1. Introduction
With the continuous increase in global car ownership, the incidence of road traffic accidents is also rising. According to the “Global Status Report on Road Safety 2023” released by the World Health Organization, road traffic accidents are now the leading cause of death for people aged 5-29 and the twelfth leading cause of death across all age groups [1]. Data released by the Chinese Ministry of Public Security indicates that a total of 1,753,254 road traffic accidents occurred in China in 2023, an 8% increase compared to 2022. These accidents resulted in 500,000 deaths, a 4% increase, and 60,000 injuries, a 5% increase [2].
Therefore, to develop more effective preventative strategies, the assessment and research of road traffic accident risks is increasingly important. Existing roadside safety research focuses on two main areas: first, risk assessment of roadside accidents based on a large number of accident cases, using mathematical analysis models to explore risk factors affecting accident frequency, number, and severity; second, the use of advanced data fusion, data preception, and other technologies for proactive risk assessment and early warning [3]. These approaches can also be applied to road traffic accident risk research. Prior to this, Chen et al. Use a hybrid of factors such as environment, practice effects, and road geometry on traffic accidents, with greater consideration given to the role of temporal effects in traffic accident analysis and prediction [4]. Xu et al.
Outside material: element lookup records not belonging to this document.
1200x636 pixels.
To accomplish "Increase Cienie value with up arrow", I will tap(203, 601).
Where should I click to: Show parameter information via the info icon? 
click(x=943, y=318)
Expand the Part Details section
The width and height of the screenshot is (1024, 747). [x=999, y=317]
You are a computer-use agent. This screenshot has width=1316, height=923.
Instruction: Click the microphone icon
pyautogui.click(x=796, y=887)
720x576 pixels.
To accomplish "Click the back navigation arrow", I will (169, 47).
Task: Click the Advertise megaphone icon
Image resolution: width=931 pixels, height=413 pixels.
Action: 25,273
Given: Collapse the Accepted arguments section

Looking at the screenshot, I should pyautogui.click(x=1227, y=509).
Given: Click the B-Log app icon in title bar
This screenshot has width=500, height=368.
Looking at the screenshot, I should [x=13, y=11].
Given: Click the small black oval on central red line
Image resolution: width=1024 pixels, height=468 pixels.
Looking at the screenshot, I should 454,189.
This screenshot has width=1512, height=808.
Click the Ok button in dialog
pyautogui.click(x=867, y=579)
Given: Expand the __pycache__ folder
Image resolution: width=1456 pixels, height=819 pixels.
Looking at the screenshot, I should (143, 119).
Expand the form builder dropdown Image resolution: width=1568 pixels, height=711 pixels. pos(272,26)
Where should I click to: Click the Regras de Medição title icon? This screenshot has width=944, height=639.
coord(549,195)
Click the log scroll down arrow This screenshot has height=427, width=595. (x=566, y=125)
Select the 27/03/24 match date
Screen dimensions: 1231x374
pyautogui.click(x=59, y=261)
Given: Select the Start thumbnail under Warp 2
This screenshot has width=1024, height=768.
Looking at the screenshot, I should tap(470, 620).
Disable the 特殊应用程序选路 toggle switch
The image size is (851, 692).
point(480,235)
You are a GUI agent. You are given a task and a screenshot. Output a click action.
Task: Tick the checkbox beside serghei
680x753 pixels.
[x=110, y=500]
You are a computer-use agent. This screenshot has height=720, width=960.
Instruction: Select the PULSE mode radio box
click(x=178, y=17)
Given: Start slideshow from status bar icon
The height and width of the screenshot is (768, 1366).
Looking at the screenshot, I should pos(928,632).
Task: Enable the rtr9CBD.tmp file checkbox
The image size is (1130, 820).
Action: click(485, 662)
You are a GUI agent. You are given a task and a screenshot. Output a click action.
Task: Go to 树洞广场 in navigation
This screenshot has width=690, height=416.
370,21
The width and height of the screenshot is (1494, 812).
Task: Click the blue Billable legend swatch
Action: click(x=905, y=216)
Used K-means clustering analysis and logistic regression to analyze the impact of different highway traffic states on traffic accident risk [5]. To address the issues of insufficient accuracy and lack of interpretability in regression models, Dong et al. improved the random forest method and SHAP method to explore the degree of influence of various factors on different accident risk categories, thus achieving model interpretation [3].
Studies of traffic accident risk have identified four main categories of significant causative factors: road, vehicle, driver, and environment [3]. This paper uses a large number of data cases to train and establish a random forest model to predict traffic accident risk, identify the importance of each influencing factor in the prediction model, and compare the model's fit with that of other methods.
This paper mainly considers the impact of weather and roadside facilities on traffic accident risk, including specific factors such as visibility, wind speed, precipitation, the presence of traffic lights, and bus stops. Furthermore, the risk assessment of traffic accidents primarily considers two factors: the severity of the accident and the duration of the impact.
2. Methods
2.1. Data sources and explanations
The dataset used is from Kaggle and represents a nationwide traffic accident dataset covering 49 US states. The accident data was collected via multiple APIs between February 2016 and March 2020. These APIs are maintained by various entities, including national and state transportation departments, law enforcement agencies, traffic cameras, and traffic sensors within road networks [6,7]. The original dataset contains approximately 1.5 million accident records spanning five years. To facilitate processing, this paper selects only the 1,178,913 traffic accident records from 2020.
2.2. Indicator selection and description
First, preprocess the data. As shown in Figure 1, some columns have a high number of missing values. Remove columns where more than 20% of the data is missing, and then remove irrelevant variables.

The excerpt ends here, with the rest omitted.